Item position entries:
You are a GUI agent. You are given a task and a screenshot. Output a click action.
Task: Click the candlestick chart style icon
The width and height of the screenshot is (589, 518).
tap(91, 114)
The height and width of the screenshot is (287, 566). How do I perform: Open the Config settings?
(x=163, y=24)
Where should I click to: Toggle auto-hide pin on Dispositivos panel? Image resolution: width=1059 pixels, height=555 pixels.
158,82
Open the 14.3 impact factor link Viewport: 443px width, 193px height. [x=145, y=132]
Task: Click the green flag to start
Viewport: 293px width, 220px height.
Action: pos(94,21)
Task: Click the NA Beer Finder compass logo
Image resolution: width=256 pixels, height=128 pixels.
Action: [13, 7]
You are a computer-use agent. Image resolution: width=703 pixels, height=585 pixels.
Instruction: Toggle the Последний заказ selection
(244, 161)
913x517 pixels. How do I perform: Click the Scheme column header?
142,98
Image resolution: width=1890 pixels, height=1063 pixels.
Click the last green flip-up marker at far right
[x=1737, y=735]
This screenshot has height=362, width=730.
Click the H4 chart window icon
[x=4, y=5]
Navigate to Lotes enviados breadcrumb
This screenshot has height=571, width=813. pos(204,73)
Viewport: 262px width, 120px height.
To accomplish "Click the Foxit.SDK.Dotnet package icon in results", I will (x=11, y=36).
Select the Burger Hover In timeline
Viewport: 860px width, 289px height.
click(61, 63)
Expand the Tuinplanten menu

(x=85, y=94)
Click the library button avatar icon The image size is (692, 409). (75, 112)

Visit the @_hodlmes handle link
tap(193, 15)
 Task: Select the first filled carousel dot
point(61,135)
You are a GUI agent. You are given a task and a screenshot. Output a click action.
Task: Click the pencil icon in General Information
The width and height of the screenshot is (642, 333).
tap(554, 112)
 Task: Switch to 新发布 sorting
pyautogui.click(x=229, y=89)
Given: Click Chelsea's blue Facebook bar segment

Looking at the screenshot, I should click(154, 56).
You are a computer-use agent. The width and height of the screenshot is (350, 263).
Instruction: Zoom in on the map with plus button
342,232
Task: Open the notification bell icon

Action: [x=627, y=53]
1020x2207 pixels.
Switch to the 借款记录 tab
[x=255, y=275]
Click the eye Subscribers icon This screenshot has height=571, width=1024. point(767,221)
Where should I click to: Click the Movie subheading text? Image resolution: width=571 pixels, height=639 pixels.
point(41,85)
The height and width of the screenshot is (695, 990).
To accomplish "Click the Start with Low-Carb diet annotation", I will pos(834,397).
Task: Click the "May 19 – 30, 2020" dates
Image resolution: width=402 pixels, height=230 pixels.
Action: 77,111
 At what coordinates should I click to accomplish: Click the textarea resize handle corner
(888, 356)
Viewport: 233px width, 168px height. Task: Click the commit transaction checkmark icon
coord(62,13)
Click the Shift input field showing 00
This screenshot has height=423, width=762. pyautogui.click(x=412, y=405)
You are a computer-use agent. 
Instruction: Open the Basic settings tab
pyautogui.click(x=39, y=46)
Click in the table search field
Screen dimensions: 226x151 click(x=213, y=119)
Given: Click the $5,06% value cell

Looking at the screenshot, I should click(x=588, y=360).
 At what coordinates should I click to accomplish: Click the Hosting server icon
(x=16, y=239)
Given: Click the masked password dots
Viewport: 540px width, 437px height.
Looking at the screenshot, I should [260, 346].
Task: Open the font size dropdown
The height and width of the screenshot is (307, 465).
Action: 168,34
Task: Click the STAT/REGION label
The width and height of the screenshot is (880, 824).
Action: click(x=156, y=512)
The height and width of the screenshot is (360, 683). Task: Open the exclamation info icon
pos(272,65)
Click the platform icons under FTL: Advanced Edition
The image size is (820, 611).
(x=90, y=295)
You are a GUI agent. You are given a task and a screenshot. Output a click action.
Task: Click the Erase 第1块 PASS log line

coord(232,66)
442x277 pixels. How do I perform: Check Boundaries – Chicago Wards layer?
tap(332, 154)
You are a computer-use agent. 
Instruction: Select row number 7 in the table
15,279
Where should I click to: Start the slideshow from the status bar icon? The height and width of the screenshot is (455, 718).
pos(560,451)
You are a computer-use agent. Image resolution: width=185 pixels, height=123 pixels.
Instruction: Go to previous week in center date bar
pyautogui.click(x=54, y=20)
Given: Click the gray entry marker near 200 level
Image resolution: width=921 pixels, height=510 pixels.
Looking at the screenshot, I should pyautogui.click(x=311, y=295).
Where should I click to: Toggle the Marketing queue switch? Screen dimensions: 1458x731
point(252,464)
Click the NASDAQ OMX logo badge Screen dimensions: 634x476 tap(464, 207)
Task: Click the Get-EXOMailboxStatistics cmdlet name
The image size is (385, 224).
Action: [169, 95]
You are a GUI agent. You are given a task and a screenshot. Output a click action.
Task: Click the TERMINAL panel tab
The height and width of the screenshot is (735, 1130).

▶ AIM: Copy the data above, replacing "GUI agent" with "interface agent" everywhere it appears and keeping everything else the same.

▶ THE COMPLETED TASK:
You are a interface agent. You are given a task and a screenshot. Output a click action.
Task: Click the candlestick chart style icon
The width and height of the screenshot is (589, 518).
tap(91, 114)
The height and width of the screenshot is (287, 566). How do I perform: Open the Config settings?
(x=163, y=24)
Where should I click to: Toggle auto-hide pin on Dispositivos panel? Image resolution: width=1059 pixels, height=555 pixels.
158,82
Open the 14.3 impact factor link Viewport: 443px width, 193px height. [x=145, y=132]
Task: Click the green flag to start
Viewport: 293px width, 220px height.
Action: pos(94,21)
Task: Click the NA Beer Finder compass logo
Image resolution: width=256 pixels, height=128 pixels.
Action: [13, 7]
You are a computer-use agent. Image resolution: width=703 pixels, height=585 pixels.
Instruction: Toggle the Последний заказ selection
(244, 161)
913x517 pixels. How do I perform: Click the Scheme column header?
142,98
Image resolution: width=1890 pixels, height=1063 pixels.
Click the last green flip-up marker at far right
[x=1737, y=735]
This screenshot has height=362, width=730.
Click the H4 chart window icon
[x=4, y=5]
Navigate to Lotes enviados breadcrumb
This screenshot has height=571, width=813. pos(204,73)
Viewport: 262px width, 120px height.
To accomplish "Click the Foxit.SDK.Dotnet package icon in results", I will (x=11, y=36).
Select the Burger Hover In timeline
Viewport: 860px width, 289px height.
click(61, 63)
Expand the Tuinplanten menu

(x=85, y=94)
Click the library button avatar icon The image size is (692, 409). (75, 112)

Visit the @_hodlmes handle link
tap(193, 15)
 Task: Select the first filled carousel dot
point(61,135)
You are a interface agent. You are given a task and a screenshot. Output a click action.
Task: Click the pencil icon in General Information
The width and height of the screenshot is (642, 333).
tap(554, 112)
 Task: Switch to 新发布 sorting
pyautogui.click(x=229, y=89)
Given: Click Chelsea's blue Facebook bar segment

Looking at the screenshot, I should click(154, 56).
You are a computer-use agent. The width and height of the screenshot is (350, 263).
Instruction: Zoom in on the map with plus button
342,232
Task: Open the notification bell icon

Action: [x=627, y=53]
1020x2207 pixels.
Switch to the 借款记录 tab
[x=255, y=275]
Click the eye Subscribers icon This screenshot has height=571, width=1024. point(767,221)
Where should I click to: Click the Movie subheading text? Image resolution: width=571 pixels, height=639 pixels.
point(41,85)
The height and width of the screenshot is (695, 990).
To accomplish "Click the Start with Low-Carb diet annotation", I will pos(834,397).
Task: Click the "May 19 – 30, 2020" dates
Image resolution: width=402 pixels, height=230 pixels.
Action: 77,111
 At what coordinates should I click to accomplish: Click the textarea resize handle corner
(888, 356)
Viewport: 233px width, 168px height. Task: Click the commit transaction checkmark icon
coord(62,13)
Click the Shift input field showing 00
This screenshot has height=423, width=762. pyautogui.click(x=412, y=405)
You are a computer-use agent. 
Instruction: Open the Basic settings tab
pyautogui.click(x=39, y=46)
Click in the table search field
Screen dimensions: 226x151 click(x=213, y=119)
Given: Click the $5,06% value cell

Looking at the screenshot, I should click(x=588, y=360).
 At what coordinates should I click to accomplish: Click the Hosting server icon
(x=16, y=239)
Given: Click the masked password dots
Viewport: 540px width, 437px height.
Looking at the screenshot, I should [260, 346].
Task: Open the font size dropdown
The height and width of the screenshot is (307, 465).
Action: 168,34
Task: Click the STAT/REGION label
The width and height of the screenshot is (880, 824).
Action: click(x=156, y=512)
The height and width of the screenshot is (360, 683). Task: Open the exclamation info icon
pos(272,65)
Click the platform icons under FTL: Advanced Edition
The image size is (820, 611).
(x=90, y=295)
You are a interface agent. You are given a task and a screenshot. Output a click action.
Task: Click the Erase 第1块 PASS log line

coord(232,66)
442x277 pixels. How do I perform: Check Boundaries – Chicago Wards layer?
tap(332, 154)
You are a computer-use agent. 
Instruction: Select row number 7 in the table
15,279
Where should I click to: Start the slideshow from the status bar icon? The height and width of the screenshot is (455, 718).
pos(560,451)
You are a computer-use agent. Image resolution: width=185 pixels, height=123 pixels.
Instruction: Go to previous week in center date bar
pyautogui.click(x=54, y=20)
Given: Click the gray entry marker near 200 level
Image resolution: width=921 pixels, height=510 pixels.
Looking at the screenshot, I should pyautogui.click(x=311, y=295).
Where should I click to: Toggle the Marketing queue switch? Screen dimensions: 1458x731
point(252,464)
Click the NASDAQ OMX logo badge Screen dimensions: 634x476 tap(464, 207)
Task: Click the Get-EXOMailboxStatistics cmdlet name
The image size is (385, 224).
Action: [169, 95]
You are a interface agent. You are given a task and a screenshot. Output a click action.
Task: Click the TERMINAL panel tab
The height and width of the screenshot is (735, 1130).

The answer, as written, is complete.